Jesse Iwuji Motorsports is an American stock car racing team that competes part-time in the NASCAR Xfinity Series. It was founded in 2021 by NFL hall of famer, Emmitt Smith, with NASCAR driver and United States Navy Reserve officer, Jesse Iwuji, and they currently field the No. 34 Chevrolet Camaro SS for owner/driver, Jesse Iwuji.

History 
On August 21, 2021, Jesse Iwuji announced the formation of his new team, Jesse Iwuji Motorsports, that will compete full-time in the NASCAR Xfinity Series in 2022. He also announced that Emmitt Smith, a former NFL running back, would co-own the team with him. In December 2021, Iwuji announced the sponsor for his team, which would be the Equity Prime Mortgage company.

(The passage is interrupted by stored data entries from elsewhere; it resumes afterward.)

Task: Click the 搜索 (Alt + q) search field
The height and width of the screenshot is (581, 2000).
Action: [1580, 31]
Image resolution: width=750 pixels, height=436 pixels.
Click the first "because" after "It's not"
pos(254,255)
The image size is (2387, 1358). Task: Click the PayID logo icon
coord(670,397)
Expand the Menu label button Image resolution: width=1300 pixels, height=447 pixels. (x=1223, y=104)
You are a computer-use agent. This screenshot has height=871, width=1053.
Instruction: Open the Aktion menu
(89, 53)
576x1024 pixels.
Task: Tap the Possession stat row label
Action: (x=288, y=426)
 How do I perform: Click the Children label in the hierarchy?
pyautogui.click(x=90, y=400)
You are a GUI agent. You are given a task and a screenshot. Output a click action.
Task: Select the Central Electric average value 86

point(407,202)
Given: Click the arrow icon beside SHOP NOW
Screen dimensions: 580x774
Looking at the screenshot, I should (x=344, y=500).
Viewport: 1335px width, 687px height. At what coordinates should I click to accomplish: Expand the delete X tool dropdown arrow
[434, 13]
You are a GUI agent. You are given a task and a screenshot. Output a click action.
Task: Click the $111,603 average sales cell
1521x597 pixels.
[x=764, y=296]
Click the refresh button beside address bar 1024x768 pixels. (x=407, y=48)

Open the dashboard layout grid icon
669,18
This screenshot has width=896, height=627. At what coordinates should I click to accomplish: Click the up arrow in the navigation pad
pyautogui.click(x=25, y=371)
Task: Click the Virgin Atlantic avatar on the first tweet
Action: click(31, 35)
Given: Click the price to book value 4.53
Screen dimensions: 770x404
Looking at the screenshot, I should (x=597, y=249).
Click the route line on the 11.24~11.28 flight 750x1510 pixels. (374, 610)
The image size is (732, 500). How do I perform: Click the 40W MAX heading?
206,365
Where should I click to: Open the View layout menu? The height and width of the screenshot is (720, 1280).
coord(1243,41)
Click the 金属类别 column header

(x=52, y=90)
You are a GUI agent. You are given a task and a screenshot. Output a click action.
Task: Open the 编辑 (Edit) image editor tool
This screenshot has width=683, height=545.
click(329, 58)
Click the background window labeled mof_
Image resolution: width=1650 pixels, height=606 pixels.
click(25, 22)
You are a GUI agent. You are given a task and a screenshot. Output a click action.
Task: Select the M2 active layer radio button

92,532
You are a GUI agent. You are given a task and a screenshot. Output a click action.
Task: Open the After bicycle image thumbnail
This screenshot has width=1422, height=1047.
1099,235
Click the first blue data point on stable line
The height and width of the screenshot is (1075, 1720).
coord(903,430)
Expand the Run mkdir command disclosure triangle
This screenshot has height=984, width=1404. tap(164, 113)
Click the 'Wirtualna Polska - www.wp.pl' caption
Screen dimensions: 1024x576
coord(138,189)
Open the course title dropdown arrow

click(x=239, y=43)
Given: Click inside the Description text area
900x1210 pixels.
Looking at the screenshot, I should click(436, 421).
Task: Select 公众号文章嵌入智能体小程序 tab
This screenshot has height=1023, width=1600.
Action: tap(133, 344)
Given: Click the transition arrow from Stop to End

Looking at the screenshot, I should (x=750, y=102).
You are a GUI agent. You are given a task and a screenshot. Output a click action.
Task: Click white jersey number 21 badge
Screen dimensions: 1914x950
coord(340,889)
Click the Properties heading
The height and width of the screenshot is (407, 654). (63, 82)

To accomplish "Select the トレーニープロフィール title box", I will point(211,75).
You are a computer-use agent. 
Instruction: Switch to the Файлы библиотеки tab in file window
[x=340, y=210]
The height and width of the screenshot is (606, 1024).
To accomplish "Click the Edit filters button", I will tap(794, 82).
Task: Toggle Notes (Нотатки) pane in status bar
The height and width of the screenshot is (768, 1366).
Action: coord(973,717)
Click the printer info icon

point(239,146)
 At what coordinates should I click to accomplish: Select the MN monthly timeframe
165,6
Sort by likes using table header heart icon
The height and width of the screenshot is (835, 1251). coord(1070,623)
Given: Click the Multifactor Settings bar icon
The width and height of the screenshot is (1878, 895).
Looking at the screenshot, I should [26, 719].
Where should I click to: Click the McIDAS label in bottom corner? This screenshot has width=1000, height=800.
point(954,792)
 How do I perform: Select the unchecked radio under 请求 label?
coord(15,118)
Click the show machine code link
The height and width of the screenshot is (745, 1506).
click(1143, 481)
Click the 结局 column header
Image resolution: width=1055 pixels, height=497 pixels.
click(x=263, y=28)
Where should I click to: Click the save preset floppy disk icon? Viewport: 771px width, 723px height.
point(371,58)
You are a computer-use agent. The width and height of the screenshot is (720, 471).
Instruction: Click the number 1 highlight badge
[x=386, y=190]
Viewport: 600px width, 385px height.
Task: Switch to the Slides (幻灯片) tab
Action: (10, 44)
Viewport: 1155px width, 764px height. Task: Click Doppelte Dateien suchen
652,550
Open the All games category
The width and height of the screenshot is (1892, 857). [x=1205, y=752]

On December 9, 2022, Jesse Iwuji Motorsports filed a 4.125 million lawsuit against Equity Prime Mortgage for breach of contract.

NASCAR Xfinity Series

Car No. 34 history 
On February 7, 2022, Iwuji and Smith partnered with Chevrolet as the manufacturer for the 2022 NASCAR Xfinity Series season, with the number being 34, as a tribute to Wendell Scott. The team would run the full 33-race schedule, with Iwuji competing for Rookie of the Year honors. The team would operate out of the JD Motorsports race shop, with providing engines from Hendrick Motorsports.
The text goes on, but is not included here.